Three Generations of Forum Software: How the meh.com forums (with lazy loaded images) are the fastest forums we've ever built

26

Background

If you count the classic woot.com forums, the deals.woot.com forums, and the forums that power meh.com we're essentially on Forums 3.0.

When we started Mediocre Laboratories we tried really hard to not build our own forum software. We've been in contact with Jeff Atwood of codinghorror.com throughout the years and took a look at early versions of his up and coming Discourse project. It's certainly matured since that time, but among other challenges we had some issues getting our mediocre.com authentication system seamlessly integrated with an early alpha version of Discourse that Jeff and team were nice enough to get up and running in our Microsoft Azure environment.
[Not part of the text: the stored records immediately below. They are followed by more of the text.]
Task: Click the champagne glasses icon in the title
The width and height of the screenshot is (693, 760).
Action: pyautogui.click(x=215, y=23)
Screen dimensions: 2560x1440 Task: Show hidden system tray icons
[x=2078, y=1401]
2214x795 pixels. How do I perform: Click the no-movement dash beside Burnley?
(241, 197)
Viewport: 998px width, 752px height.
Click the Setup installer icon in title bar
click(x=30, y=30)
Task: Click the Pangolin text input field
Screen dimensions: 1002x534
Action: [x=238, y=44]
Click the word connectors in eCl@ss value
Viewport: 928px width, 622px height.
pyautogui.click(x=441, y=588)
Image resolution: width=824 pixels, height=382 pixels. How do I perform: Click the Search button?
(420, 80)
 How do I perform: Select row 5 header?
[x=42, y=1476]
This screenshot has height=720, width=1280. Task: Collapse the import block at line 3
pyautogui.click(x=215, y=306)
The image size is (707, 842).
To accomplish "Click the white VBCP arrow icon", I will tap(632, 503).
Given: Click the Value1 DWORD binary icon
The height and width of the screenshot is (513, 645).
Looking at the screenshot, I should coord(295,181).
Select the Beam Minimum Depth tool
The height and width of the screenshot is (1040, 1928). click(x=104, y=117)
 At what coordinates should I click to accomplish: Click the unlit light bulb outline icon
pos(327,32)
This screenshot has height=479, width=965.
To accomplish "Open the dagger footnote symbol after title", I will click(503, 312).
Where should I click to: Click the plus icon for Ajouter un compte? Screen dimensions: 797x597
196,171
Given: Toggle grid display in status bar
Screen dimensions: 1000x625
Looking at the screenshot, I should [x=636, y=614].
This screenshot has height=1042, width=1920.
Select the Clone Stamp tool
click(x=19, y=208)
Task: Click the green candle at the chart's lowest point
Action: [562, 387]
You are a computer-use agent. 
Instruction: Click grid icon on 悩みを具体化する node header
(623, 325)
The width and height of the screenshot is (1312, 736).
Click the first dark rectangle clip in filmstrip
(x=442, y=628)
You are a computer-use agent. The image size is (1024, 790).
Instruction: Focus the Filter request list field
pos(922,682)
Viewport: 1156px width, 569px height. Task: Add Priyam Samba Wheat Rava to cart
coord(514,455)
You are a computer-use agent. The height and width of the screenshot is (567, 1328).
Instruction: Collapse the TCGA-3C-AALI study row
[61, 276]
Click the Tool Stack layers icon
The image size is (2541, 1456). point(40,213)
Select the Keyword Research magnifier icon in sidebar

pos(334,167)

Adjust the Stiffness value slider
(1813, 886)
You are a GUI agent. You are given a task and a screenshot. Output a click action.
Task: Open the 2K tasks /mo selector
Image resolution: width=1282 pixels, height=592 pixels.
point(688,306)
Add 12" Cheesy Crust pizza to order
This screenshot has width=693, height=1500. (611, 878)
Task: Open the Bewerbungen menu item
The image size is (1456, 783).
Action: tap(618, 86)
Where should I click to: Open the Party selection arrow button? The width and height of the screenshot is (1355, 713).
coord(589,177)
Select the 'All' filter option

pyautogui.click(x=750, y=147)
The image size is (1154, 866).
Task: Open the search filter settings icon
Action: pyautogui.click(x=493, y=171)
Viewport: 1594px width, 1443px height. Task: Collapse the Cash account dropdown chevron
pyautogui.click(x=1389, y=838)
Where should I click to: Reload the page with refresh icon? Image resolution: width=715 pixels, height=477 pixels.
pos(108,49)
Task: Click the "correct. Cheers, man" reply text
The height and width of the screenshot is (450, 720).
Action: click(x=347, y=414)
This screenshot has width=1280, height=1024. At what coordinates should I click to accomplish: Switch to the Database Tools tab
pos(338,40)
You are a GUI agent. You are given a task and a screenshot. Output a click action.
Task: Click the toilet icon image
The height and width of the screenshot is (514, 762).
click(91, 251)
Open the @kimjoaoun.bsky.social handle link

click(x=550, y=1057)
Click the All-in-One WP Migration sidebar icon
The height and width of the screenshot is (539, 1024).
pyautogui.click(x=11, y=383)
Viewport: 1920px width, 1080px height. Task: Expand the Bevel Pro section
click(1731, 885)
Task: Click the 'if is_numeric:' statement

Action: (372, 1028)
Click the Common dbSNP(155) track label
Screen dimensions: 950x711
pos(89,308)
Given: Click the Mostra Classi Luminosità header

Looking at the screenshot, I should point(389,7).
There's a quote from Alan Kay that's always stuck with me. "People who are really serious about software should make their own hardware." One of the things we identified when starting Mediocre Laboratories was that we wanted to have community as part of the core experience of the ecommerce experiments we were going to build. It felt like if we were going to be serious about community we needed to make our own forum.

Long story short we built our own forums for meh.com. You're here reading this thing on them right now. They're not perfect, and we're constantly tweaking them, but they're the fastest forums we've ever built. I'd like to share with you how we recently improved the performance even further by adding a fancy implemenation of lazy loaded images.

Benchmarks

I'm going to compare all three generations of forum software using the standard developer tools that come out of the box with Google Chrome.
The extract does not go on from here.